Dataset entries
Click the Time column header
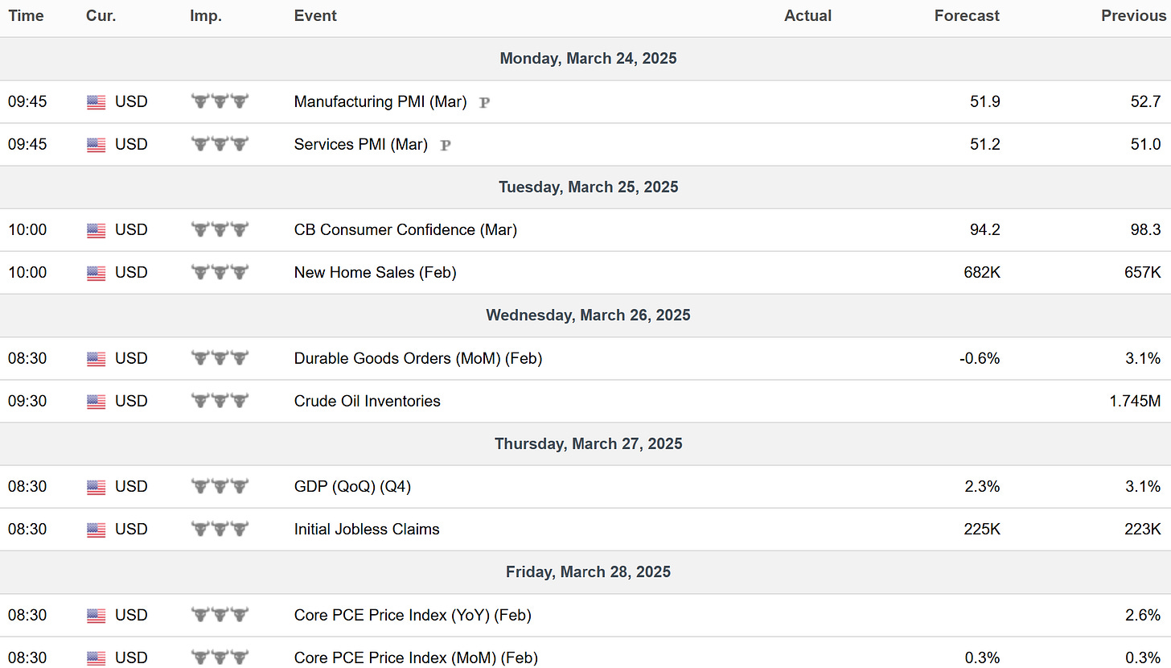The image size is (1171, 668). (26, 16)
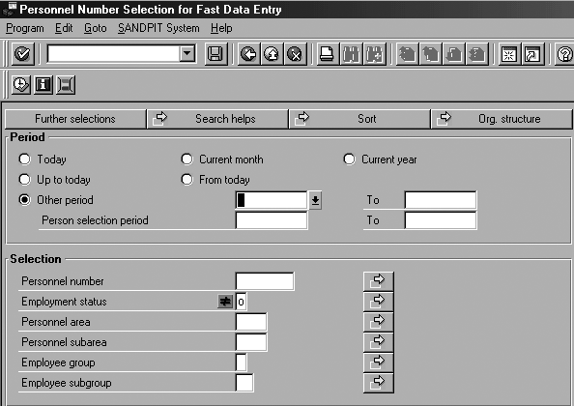
Task: Open the Other period date value help
Action: click(x=315, y=200)
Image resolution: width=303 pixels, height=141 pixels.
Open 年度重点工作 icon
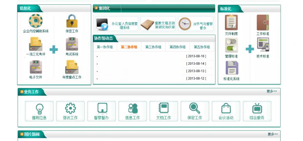coord(72,67)
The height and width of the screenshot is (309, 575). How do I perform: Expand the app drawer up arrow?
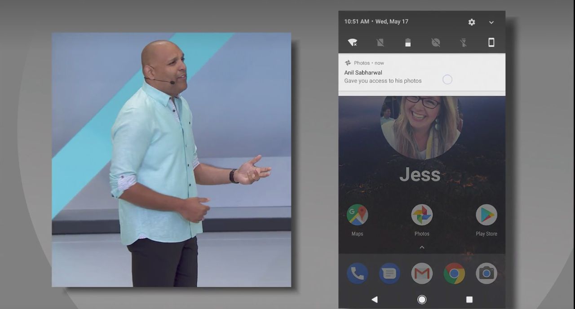[x=422, y=247]
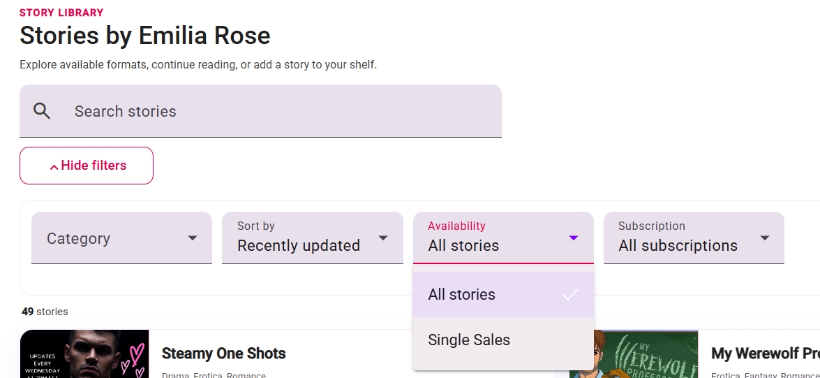
Task: Expand the Subscription dropdown arrow
Action: click(765, 238)
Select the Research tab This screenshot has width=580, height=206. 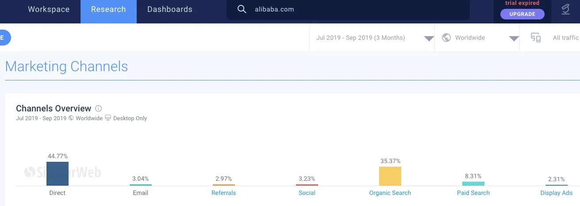pos(108,9)
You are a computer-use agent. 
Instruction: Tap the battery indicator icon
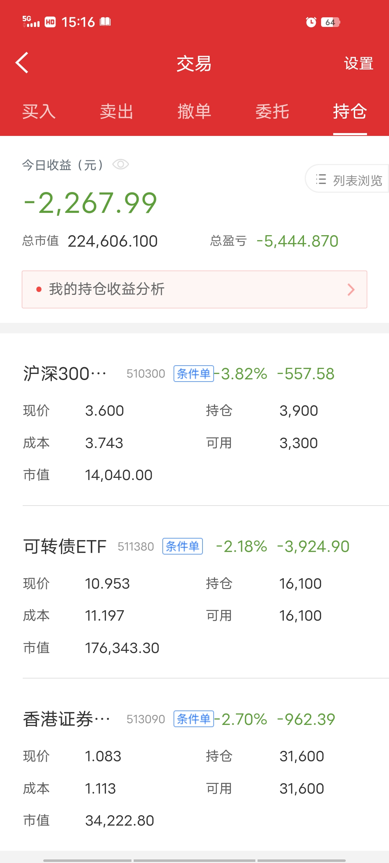click(x=330, y=22)
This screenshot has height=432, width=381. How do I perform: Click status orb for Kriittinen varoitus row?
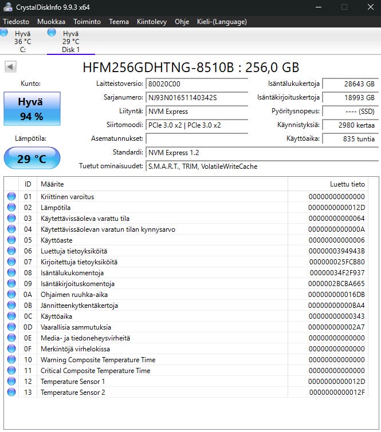point(11,196)
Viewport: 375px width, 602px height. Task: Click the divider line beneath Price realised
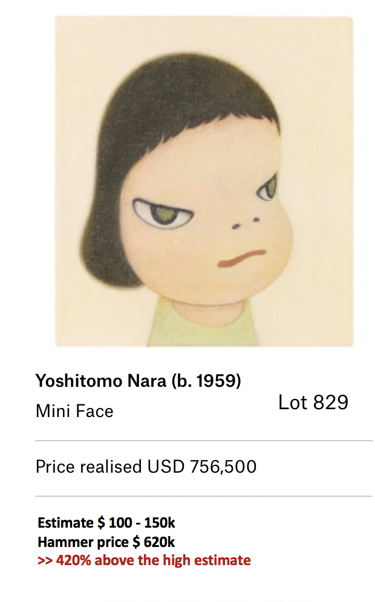204,496
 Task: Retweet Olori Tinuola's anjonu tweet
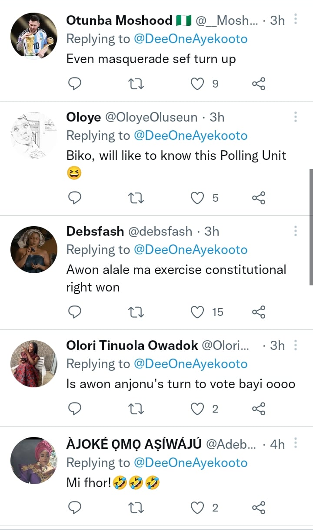tap(137, 409)
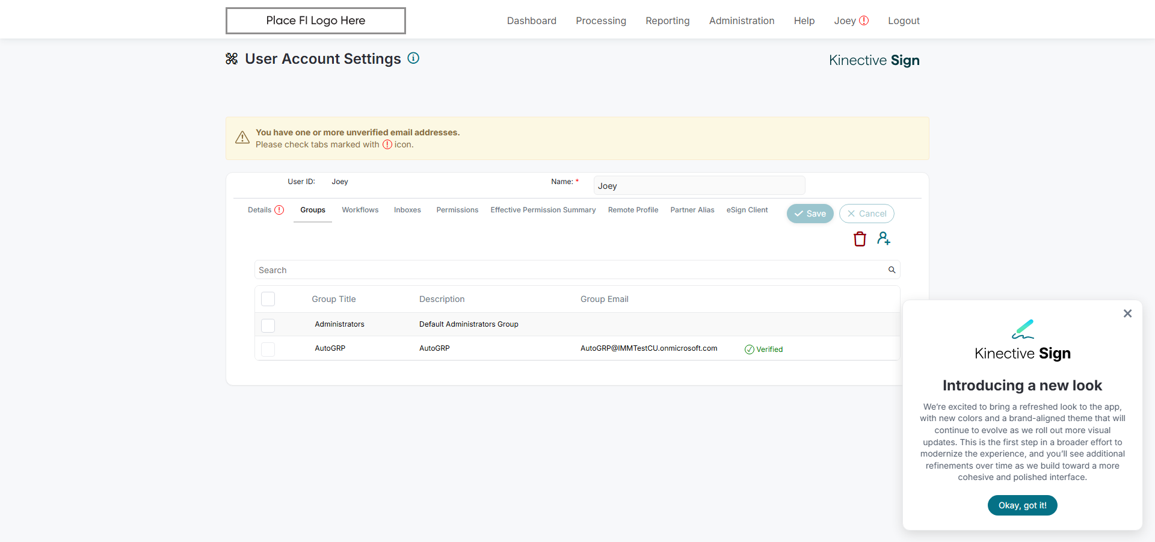Click the add user to group icon

coord(884,238)

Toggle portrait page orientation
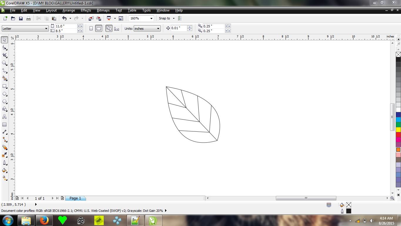tap(91, 28)
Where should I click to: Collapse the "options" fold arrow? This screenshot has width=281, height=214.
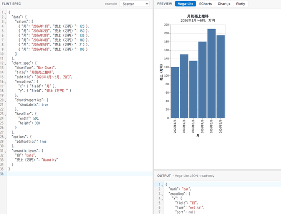[x=6, y=138]
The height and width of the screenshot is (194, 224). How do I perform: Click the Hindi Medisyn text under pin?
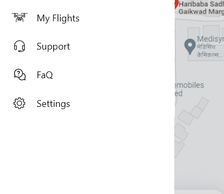pos(210,51)
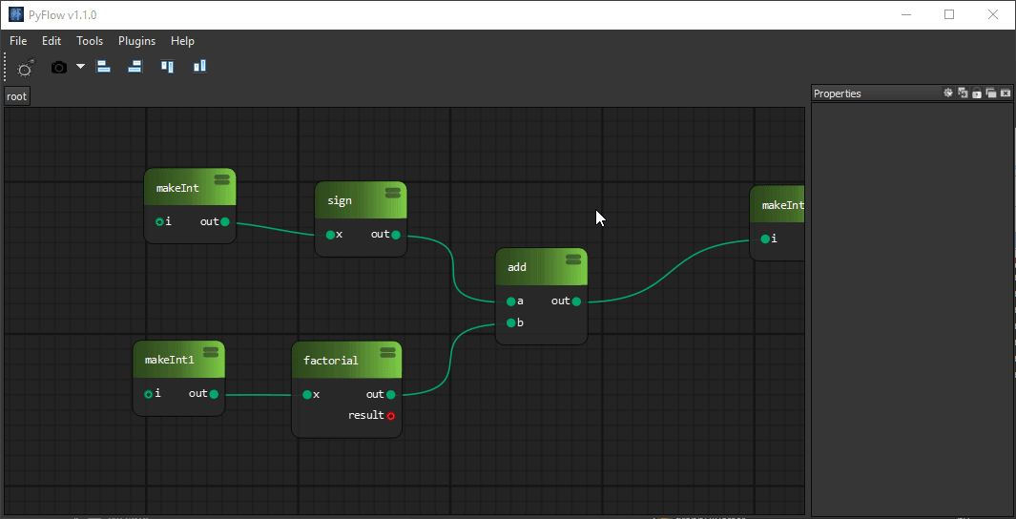Open the File menu
Screen dimensions: 1016x519
tap(19, 41)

What you will do: Beginning with the line that holds "This screenshot has height=432, width=381.", return each line through the end of the records above exactly. Do not include pictures.

Task solution:
This screenshot has height=432, width=381. How do I perform: Click status orb for Kriittinen varoitus row?
point(11,196)
Viewport: 375px width, 602px height. Task: Click the divider line beneath Price realised
204,496
 Task: Retweet Olori Tinuola's anjonu tweet
tap(137, 409)
Click the add user to group icon

coord(884,238)

Toggle portrait page orientation
tap(91, 28)
Where should I click to: Collapse the "options" fold arrow? This screenshot has width=281, height=214.
[x=6, y=138]
The height and width of the screenshot is (194, 224). How do I perform: Click the Hindi Medisyn text under pin?
pos(210,51)
Open the File menu
Screen dimensions: 1016x519
tap(19, 41)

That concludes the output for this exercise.